Screenshot grounding data:
[Start of section]
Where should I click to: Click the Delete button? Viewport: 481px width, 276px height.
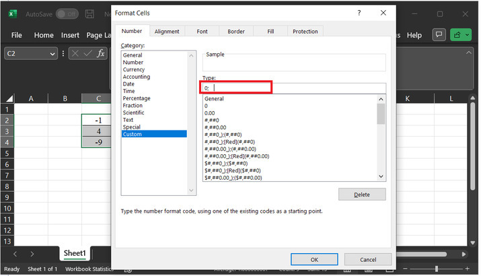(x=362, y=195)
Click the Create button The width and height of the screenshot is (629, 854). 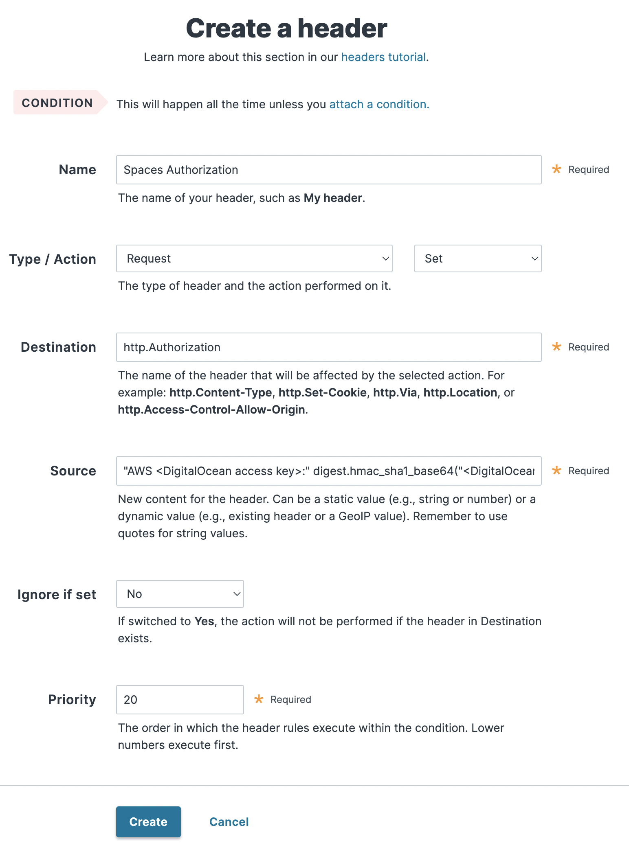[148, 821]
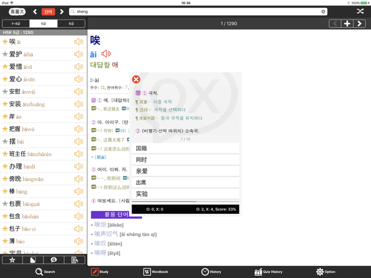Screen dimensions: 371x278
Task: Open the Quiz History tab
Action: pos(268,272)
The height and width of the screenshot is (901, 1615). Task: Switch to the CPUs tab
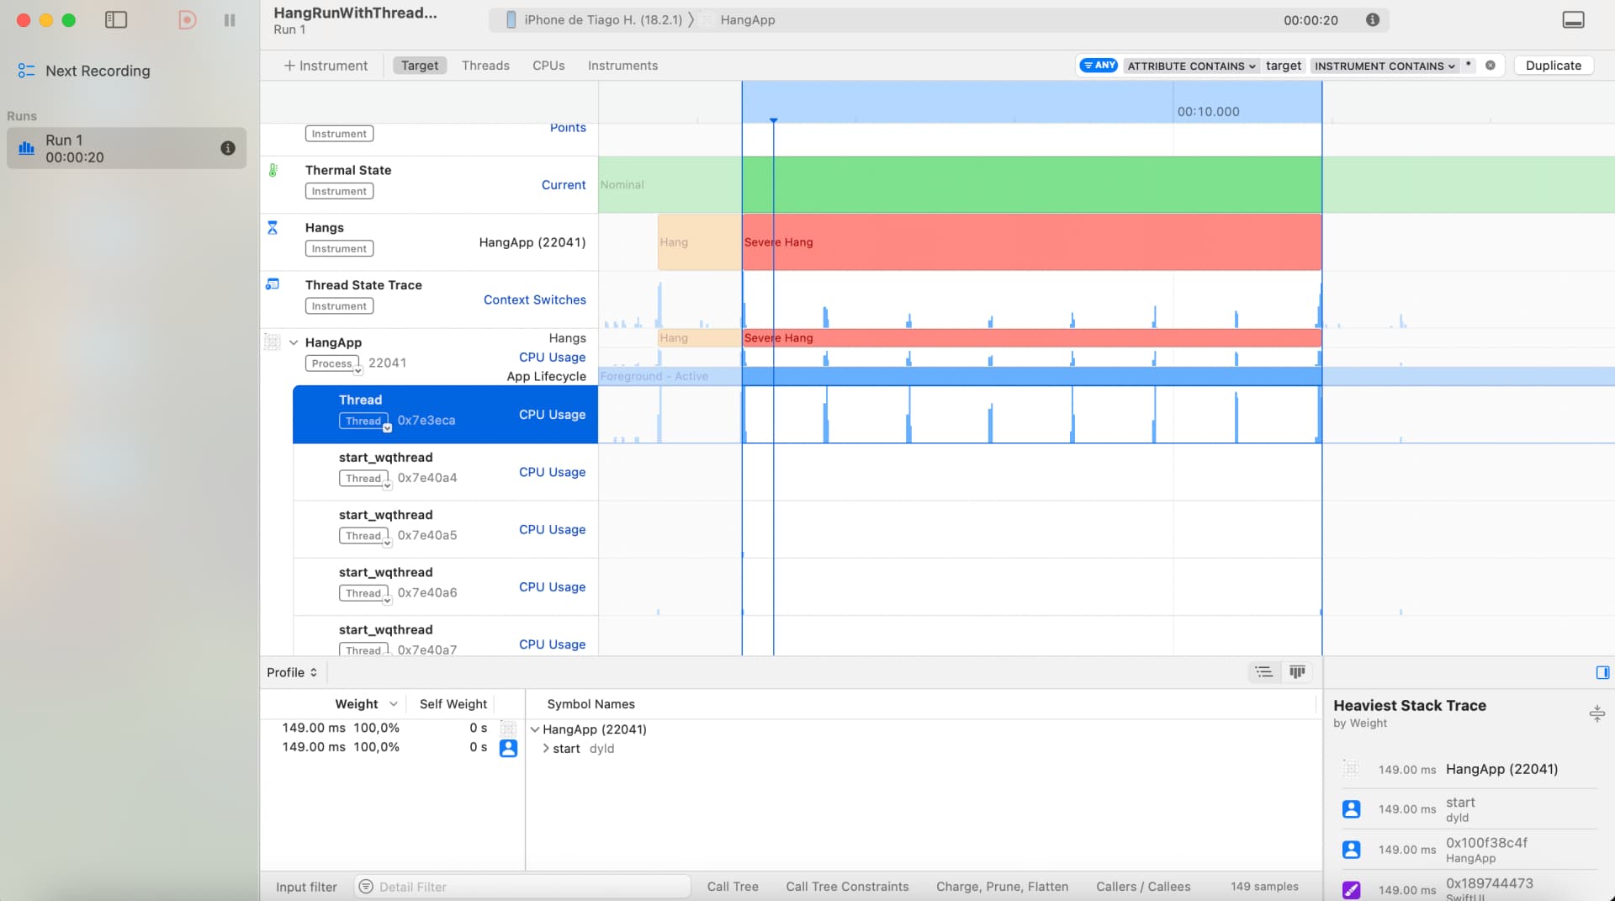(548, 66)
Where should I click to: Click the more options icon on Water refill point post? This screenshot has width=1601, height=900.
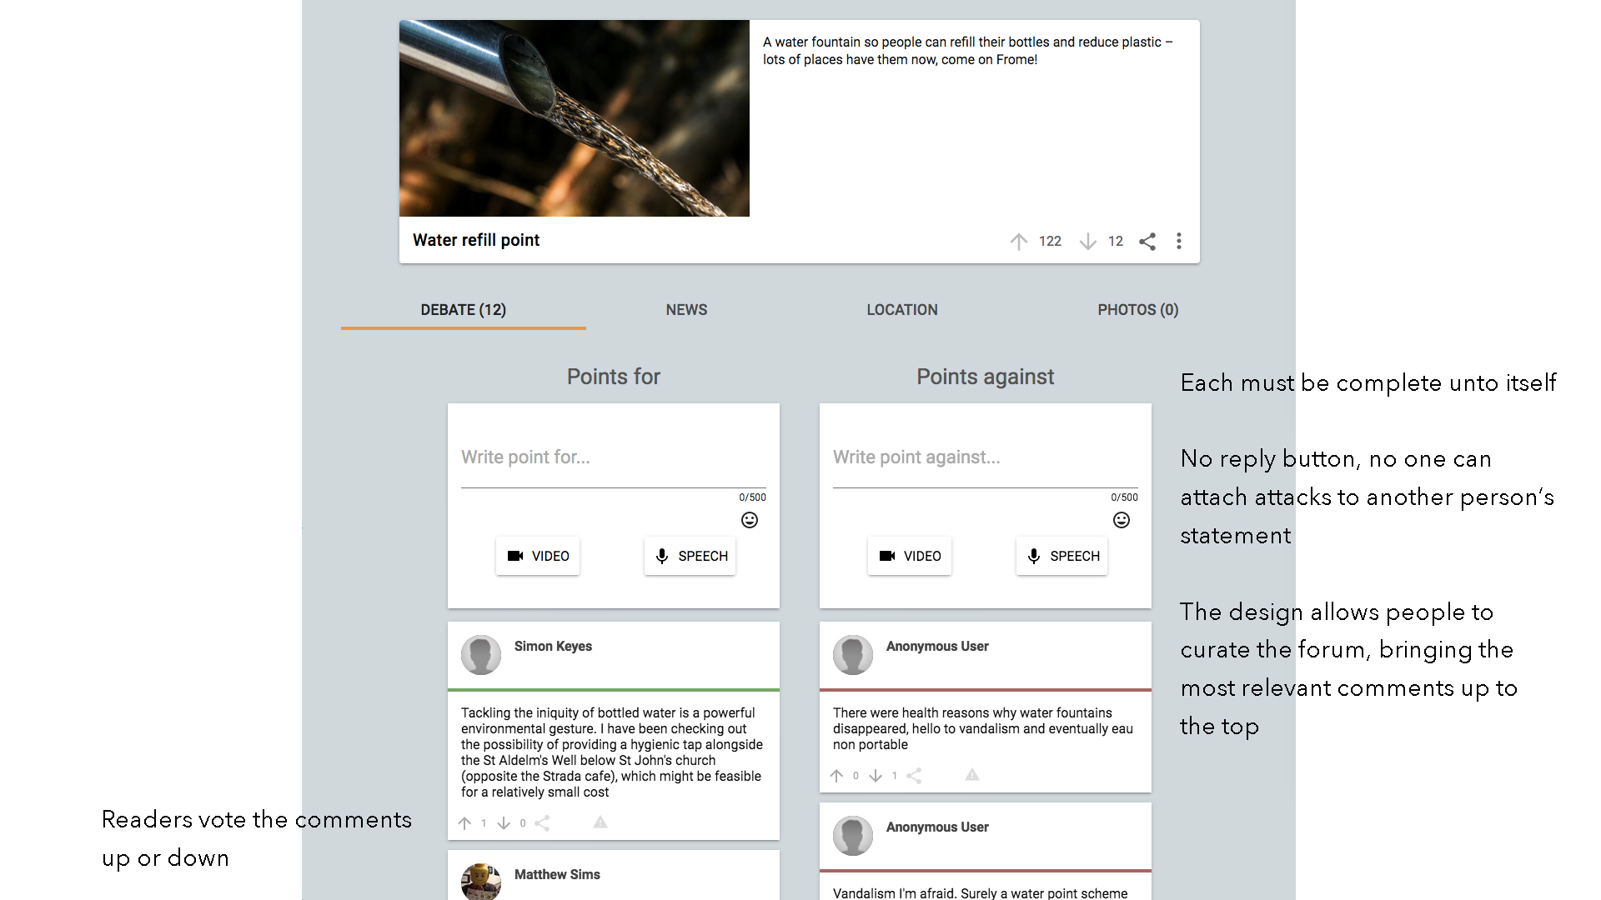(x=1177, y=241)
[End of section]
YOUR GOAL: In the records above, find the line that contains "Where should I click to: Click the more". Retype it and every line after it, exactly, leaving out all pictures.

REPLY TO THE TASK:
Where should I click to: Click the more options icon on Water refill point post? This screenshot has width=1601, height=900.
(x=1177, y=241)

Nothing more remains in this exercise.